Even if the situation could change for the better, for investors, it raises questions whether RCap’s non-banking businesses are the early victims of the liquidity squeeze after the IL&FS default. Also, with the company planning for a Rs 10,000-crore stake sale exercise in the coming months, investors of RCap stock should perhaps question what businesses they will be left with and whether a ‘wait-and-watch’ stance will do them any good. Among its divestment plans, RCap has announced its intention to exit one of its most prominent businesses — RNLAM, sale of which is anticipated to fetch about Rs 6,000 crore. Simultaneously, efforts are on to prune stake in non-core arms such as media and entertainment. Meanwhile, the RCap stock, too, has turned out to be a value destroyer even for the long-term (5-10 years holding period) investors. Its value unlocking exercises — listing of Reliance Nippon Life Asset Management Company (RNLAM) and Reliance Home Finance — haven’t been a happy outing for investors as these stocks are trading below their listing levels.
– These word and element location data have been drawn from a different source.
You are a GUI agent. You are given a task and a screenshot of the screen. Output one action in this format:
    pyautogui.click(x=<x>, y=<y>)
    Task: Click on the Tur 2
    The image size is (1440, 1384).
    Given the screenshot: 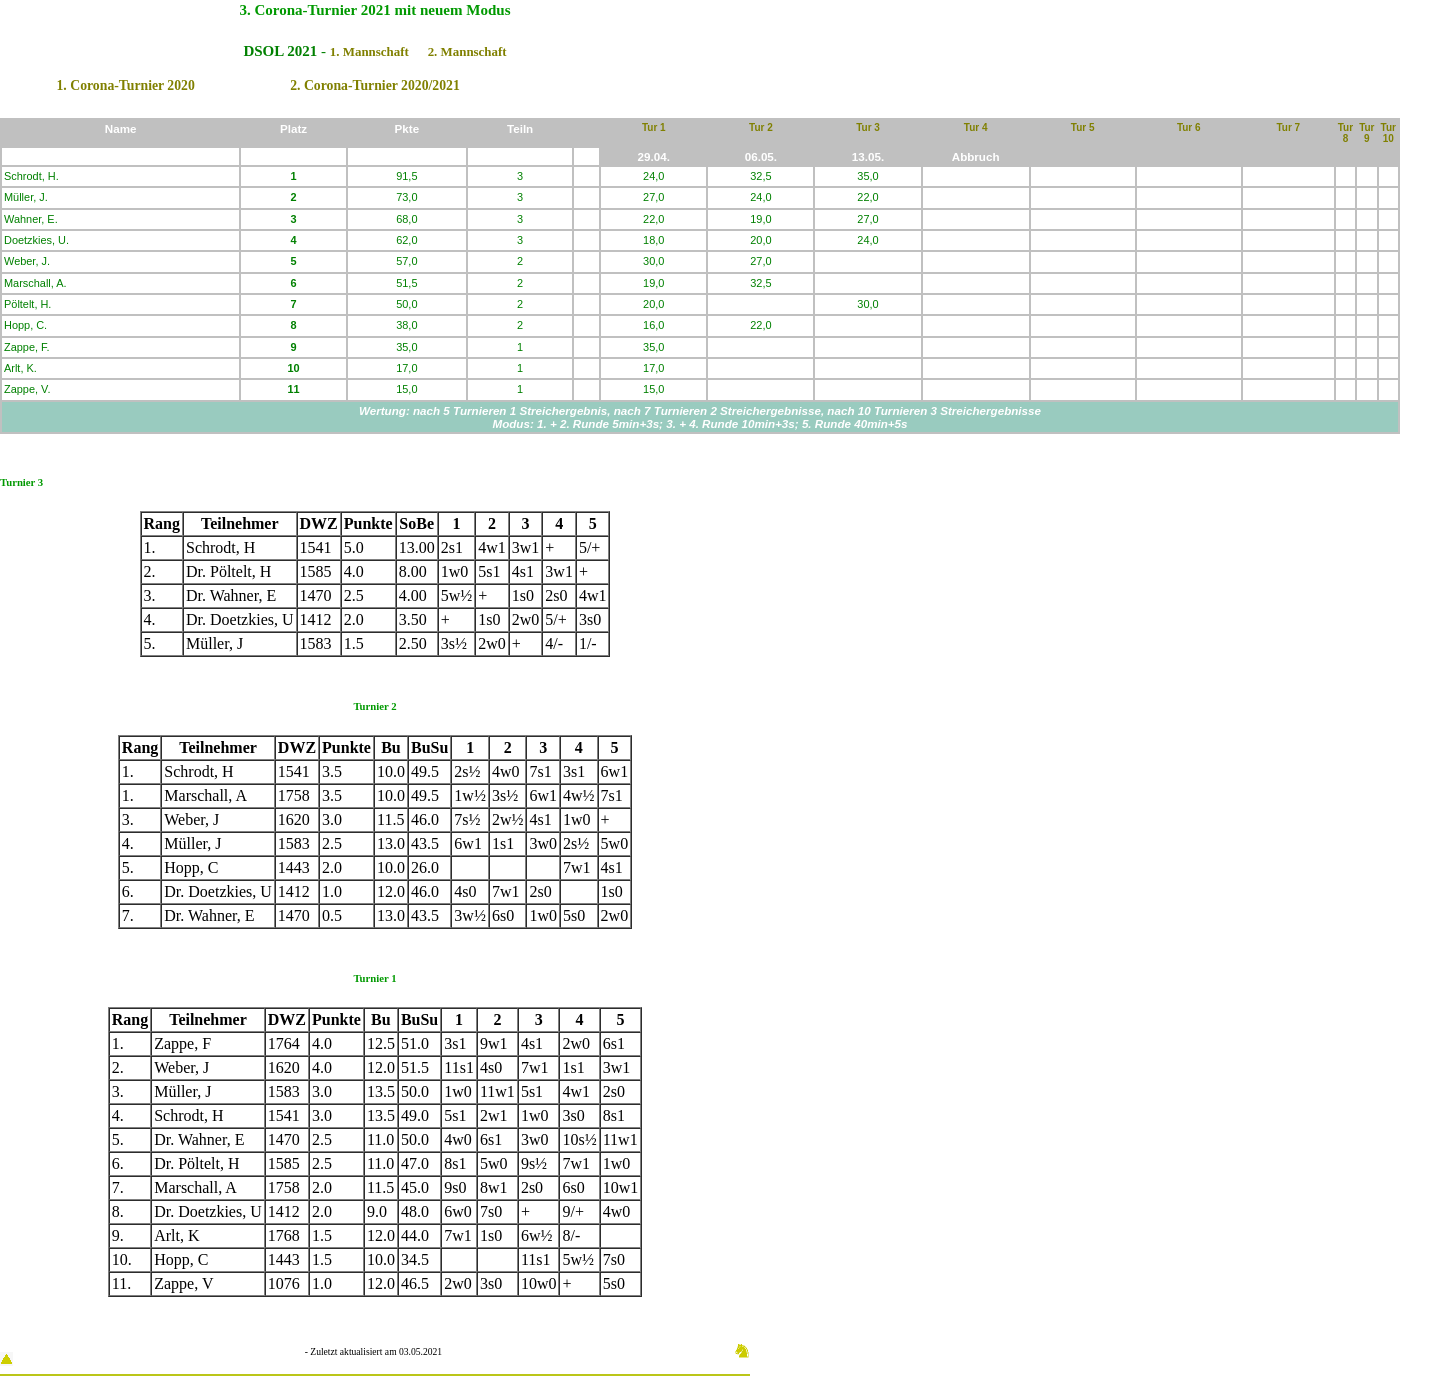 What is the action you would take?
    pyautogui.click(x=761, y=127)
    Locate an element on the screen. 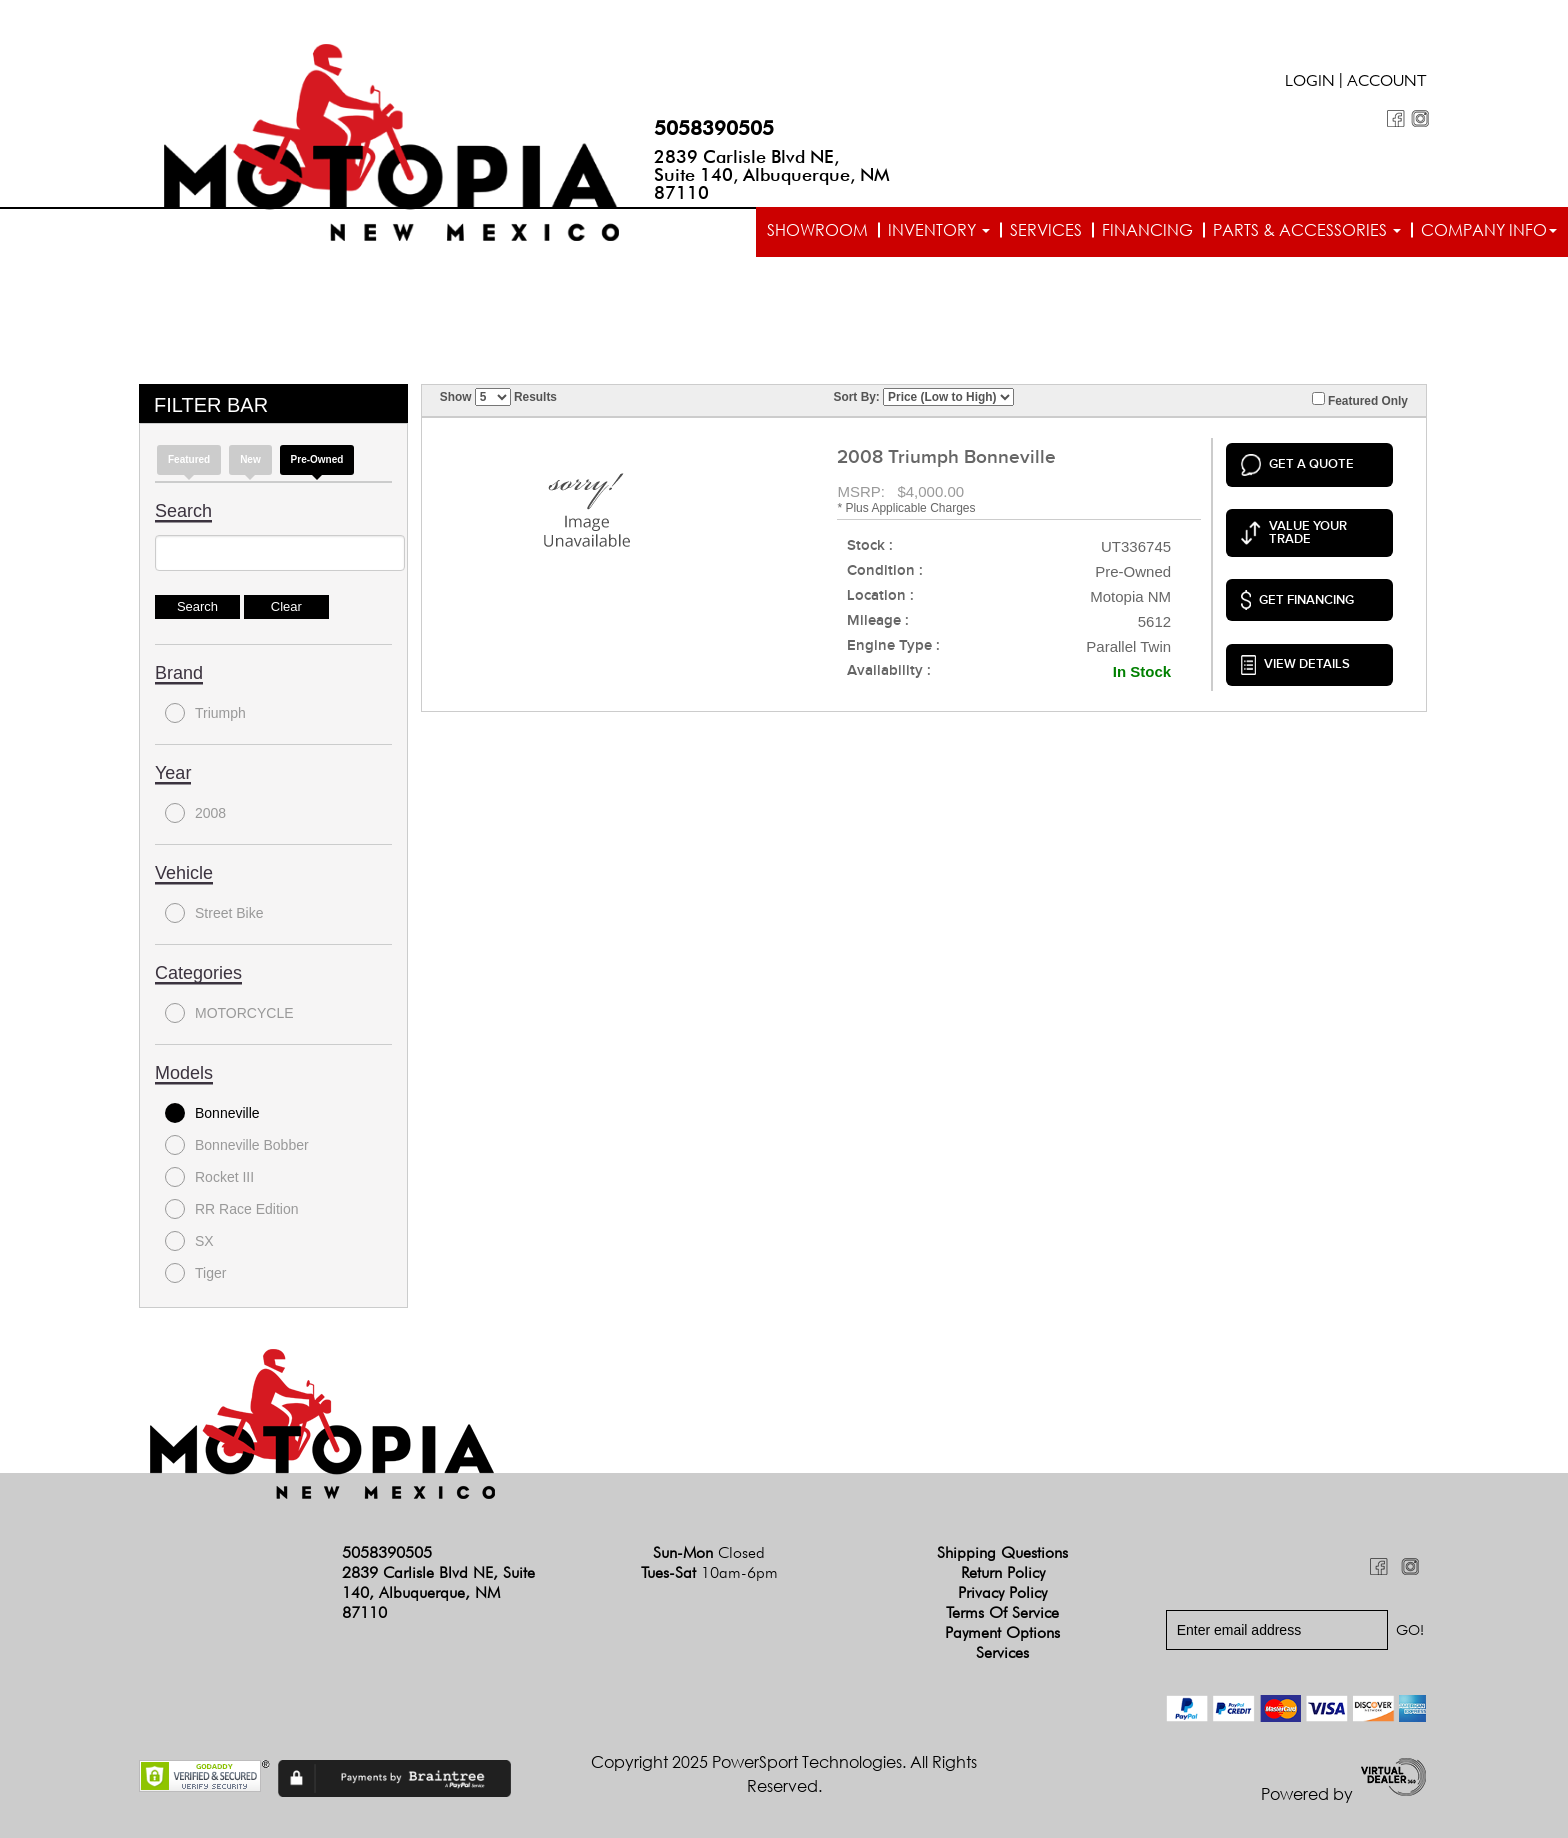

“From a worthy holding company, RCap stock is now a motley of divestment opportunities. Life and general insurance businesses hold potential and NBFC arms, too, may do better once money comes back into the system. But, we don’t know how long each of these verticals will remain with RCap and that’s the larger worry,” says a fund manager.
In fact, after the December 2018 quarter results, analysts at ICICI Securities recommending ‘hold’ on RCap slashed their target price from Rs 233 to Rs 145 due to inter-corporate exposures apart from steeply reducing expectations from the housing and commercial finance arms. Given the uncertainties, experts such as Sanjiv Bhasin, executive vice-president, IIFL, are advising that “investors should trim their losses and move on to better stocks”.